I will be visiting china soon and need a vpn for my pc. I have seen that as of February 2024 astrill and letsvpn are the most reliable ones. I’m thinking of letsvpn because it’s cheaper but I don’t know if Linux supports it. Has anyone been to china recently and used a vpn on their Linux machine and it works consistently? I currently have openvpn for my Linux machine but I heard it doesn’t work in china anymore.
Any name brand VPN could be blocked at any time. More obscure ones are probably not worth putting on the block list but I probably wouldn’t rely on them.
If you’re familiar with Linux, my solution would probably be to rent a VPS in your home country and setup a VPN server with that.

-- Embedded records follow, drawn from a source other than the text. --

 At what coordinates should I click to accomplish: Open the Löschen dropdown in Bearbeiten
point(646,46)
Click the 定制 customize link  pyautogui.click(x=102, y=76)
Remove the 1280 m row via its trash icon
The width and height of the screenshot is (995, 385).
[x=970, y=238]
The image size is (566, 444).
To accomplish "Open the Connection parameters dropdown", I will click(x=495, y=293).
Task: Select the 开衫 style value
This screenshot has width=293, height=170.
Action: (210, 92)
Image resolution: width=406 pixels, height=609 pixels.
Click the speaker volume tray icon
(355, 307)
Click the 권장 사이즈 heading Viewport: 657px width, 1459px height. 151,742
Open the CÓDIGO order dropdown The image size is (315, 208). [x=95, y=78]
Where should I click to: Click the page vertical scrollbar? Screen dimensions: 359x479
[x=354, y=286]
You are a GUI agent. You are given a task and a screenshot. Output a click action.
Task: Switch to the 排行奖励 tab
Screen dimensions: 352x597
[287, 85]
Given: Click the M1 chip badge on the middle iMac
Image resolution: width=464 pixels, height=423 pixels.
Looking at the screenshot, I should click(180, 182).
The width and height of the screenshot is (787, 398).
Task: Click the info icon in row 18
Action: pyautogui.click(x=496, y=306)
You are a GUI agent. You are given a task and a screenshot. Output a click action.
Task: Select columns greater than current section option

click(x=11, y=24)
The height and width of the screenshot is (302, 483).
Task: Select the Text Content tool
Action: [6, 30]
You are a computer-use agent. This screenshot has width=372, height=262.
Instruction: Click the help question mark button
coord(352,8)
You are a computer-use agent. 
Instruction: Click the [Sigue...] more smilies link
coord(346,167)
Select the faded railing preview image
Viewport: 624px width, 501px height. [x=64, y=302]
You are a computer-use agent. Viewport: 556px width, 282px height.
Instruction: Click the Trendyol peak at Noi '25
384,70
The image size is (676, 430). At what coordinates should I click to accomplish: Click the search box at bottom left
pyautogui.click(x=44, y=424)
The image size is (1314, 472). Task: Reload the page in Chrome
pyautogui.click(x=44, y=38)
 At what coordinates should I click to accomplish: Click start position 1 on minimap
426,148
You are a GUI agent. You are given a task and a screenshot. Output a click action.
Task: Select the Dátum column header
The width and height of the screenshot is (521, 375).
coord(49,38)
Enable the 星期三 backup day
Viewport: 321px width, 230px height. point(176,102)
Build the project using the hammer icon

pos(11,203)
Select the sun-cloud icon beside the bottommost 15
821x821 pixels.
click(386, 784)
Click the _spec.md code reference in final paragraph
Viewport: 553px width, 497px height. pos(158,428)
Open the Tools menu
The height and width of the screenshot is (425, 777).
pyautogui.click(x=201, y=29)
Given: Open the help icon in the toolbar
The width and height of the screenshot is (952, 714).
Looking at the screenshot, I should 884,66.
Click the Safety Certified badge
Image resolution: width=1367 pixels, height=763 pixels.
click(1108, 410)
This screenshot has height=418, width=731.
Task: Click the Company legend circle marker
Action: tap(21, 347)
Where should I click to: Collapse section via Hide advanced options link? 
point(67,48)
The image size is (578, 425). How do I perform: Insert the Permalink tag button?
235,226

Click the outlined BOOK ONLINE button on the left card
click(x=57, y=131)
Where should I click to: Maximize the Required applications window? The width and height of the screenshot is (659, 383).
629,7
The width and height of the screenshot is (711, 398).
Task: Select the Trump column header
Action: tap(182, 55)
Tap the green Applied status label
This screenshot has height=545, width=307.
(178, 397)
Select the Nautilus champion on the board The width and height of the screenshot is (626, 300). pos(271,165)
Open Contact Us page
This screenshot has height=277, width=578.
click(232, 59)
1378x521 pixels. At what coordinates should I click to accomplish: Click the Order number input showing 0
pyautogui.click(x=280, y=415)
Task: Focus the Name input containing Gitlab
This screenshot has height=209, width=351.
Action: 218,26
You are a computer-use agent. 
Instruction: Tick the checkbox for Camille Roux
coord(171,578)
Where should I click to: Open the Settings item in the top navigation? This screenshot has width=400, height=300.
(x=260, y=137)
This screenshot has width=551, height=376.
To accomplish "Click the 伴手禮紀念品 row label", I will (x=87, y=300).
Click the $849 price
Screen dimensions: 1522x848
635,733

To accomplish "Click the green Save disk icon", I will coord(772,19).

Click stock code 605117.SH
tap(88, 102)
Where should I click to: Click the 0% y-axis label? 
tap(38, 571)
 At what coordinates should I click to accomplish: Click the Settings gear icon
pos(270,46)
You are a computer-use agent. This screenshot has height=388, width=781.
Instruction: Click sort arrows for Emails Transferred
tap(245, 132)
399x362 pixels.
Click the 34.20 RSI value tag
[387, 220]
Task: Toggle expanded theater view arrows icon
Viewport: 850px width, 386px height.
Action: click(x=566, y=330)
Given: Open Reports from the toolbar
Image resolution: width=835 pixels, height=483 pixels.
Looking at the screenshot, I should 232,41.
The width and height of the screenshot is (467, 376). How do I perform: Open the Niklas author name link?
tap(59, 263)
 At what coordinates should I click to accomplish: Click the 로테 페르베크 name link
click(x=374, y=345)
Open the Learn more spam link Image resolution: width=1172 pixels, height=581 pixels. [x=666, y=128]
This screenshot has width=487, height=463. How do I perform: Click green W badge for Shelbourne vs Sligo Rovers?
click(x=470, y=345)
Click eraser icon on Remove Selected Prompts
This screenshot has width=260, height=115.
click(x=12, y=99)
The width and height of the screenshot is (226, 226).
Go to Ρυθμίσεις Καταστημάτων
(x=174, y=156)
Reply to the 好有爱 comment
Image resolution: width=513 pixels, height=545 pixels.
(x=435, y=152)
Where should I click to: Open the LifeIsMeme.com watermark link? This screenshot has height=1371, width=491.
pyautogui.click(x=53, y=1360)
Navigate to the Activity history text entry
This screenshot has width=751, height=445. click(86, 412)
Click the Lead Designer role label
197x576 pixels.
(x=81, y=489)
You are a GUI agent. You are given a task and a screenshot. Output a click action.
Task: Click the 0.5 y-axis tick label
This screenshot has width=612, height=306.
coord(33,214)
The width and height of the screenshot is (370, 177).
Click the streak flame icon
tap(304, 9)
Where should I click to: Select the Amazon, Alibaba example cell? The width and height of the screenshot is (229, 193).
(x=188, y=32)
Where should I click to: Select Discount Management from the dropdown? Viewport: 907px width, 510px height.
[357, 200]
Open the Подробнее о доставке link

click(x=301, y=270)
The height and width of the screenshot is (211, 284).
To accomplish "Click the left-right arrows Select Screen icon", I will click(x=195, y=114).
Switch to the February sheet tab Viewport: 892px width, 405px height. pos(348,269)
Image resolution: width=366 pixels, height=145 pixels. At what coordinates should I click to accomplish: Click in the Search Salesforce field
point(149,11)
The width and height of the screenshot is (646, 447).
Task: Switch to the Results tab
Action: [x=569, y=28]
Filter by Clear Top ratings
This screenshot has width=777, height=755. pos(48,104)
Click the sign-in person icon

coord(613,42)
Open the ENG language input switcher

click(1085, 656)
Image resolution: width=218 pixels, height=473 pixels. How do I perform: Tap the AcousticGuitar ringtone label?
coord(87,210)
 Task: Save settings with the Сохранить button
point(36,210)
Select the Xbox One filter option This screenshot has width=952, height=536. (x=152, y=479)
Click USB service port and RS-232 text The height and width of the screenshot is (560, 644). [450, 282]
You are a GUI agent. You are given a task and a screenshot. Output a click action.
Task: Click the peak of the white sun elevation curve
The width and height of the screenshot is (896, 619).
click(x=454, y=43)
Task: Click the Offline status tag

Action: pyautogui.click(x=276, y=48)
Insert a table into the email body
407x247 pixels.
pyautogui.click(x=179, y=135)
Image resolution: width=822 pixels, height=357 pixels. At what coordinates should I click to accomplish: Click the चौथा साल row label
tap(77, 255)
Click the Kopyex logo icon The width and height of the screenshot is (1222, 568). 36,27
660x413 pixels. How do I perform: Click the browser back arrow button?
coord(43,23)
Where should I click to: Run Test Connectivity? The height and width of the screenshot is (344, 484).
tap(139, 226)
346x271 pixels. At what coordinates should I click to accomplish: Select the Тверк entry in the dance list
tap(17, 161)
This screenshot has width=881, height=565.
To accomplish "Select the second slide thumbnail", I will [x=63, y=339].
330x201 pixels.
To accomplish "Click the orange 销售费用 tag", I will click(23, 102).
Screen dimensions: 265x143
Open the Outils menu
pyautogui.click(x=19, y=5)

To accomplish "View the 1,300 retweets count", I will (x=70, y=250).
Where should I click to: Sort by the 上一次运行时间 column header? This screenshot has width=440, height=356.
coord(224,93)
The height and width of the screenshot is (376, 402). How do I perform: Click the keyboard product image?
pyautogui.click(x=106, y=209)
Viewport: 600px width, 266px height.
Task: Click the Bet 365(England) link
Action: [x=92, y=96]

That way there’s no way for them to know you’re using a VPN since only you will be on it.
Edit: Apparently this isn’t enough, packet inspection is a thing and supposedly SSL encryption on https and SSL encryption on OpenVPN is totally detectable.
I would just rent a vps somewhere and use it as a vpn endpoint or just tunnel everything through ssh.
Yeah, using your openvpn is fairly likely to be blocked. There are ways to set up a VPN that somehow avoids the firewall, but it is not as simple as just setting one up on a VPS.
That said, Astrill does have a Linux client, but is quite expensive. LetsVPN does not have one, but can be used through a phone hotspot, but this only makes sense if you are getting an esim with a lot of data anyway. When I was there last summer, both of these VPNs worked and basically nothing else did. I would not expect either of these to respect any sort of privacy (they presumably work through the firewall because they are Chinese), but I figure that’s not why you are looking for the VPN.
For work? Use a throwaway device (mobile, laptop) and after returning, have it cleaned and thrown away. Never use data cables from somebody else, to avoid keyloggers etc.
Don’t take or bring back any hardware/software (including phone). Buy/rent and dispose of. Not worth the risks, the worst of which is perhaps repeatedly locked up - until you disclose the password/encryption method to a file on a device that you know nothing about.
I just used ssh to my home / work servers in Europe and then socks proxy web browser. Even payed vpn not always work. they need good internet connection. At the university internet worked good even without vpn. at home vpn is slow and better results I get with ssh socks proxy. To send pictures / movies I used plain ftp connection. That is what my family use all the time to share data between China and EU. I dont care if someone else sniff it or not.
Good point. Never did the vps way before but I guess it’s something to invest time in.
As far as I’m aware, basic OpenVPN and Wireguard connections are blocked (why would blocking connections using a particular protocol not be possible?). You need to do some more complicated stuff to get it to work apparently and the problem is that you can’t test that until you get into China.
Thankfully not for work.
browser. Even paid vpn not
FTFY.
Although payed exists (the reason why autocorrection didn’t help you), it is only correct in:
-
Nautical context, when it means to paint a surface, or to cover with something like tar or resin in order to make it waterproof or corrosion-resistant. The deck is yet to be payed.
-
Payed out when letting strings, cables or ropes out, by slacking them. The rope is payed out! You can pull now.
Unfortunately, I was unable to find nautical or rope-related words in your comment.
Beep, boop, I’m a bot
OpenVPN and WireGuard are both very simple to get going with no real networking or crypto knowledge required. They both have nice client apps for desktop and mobile too.
Edit: I noticed in your post you said:
I currently have openvpn for my Linux machine but I heard it doesn’t work in china anymore.
OpenVPN is a protocol, it’s not a thing you can block.
Edit 2: Pointed out my mistake above
I didn’t know that but I’ve updated my comment to reflect it. Maybe SSL or SSH proxies would work better as those are protocols that surely could not just be blocked wholesale.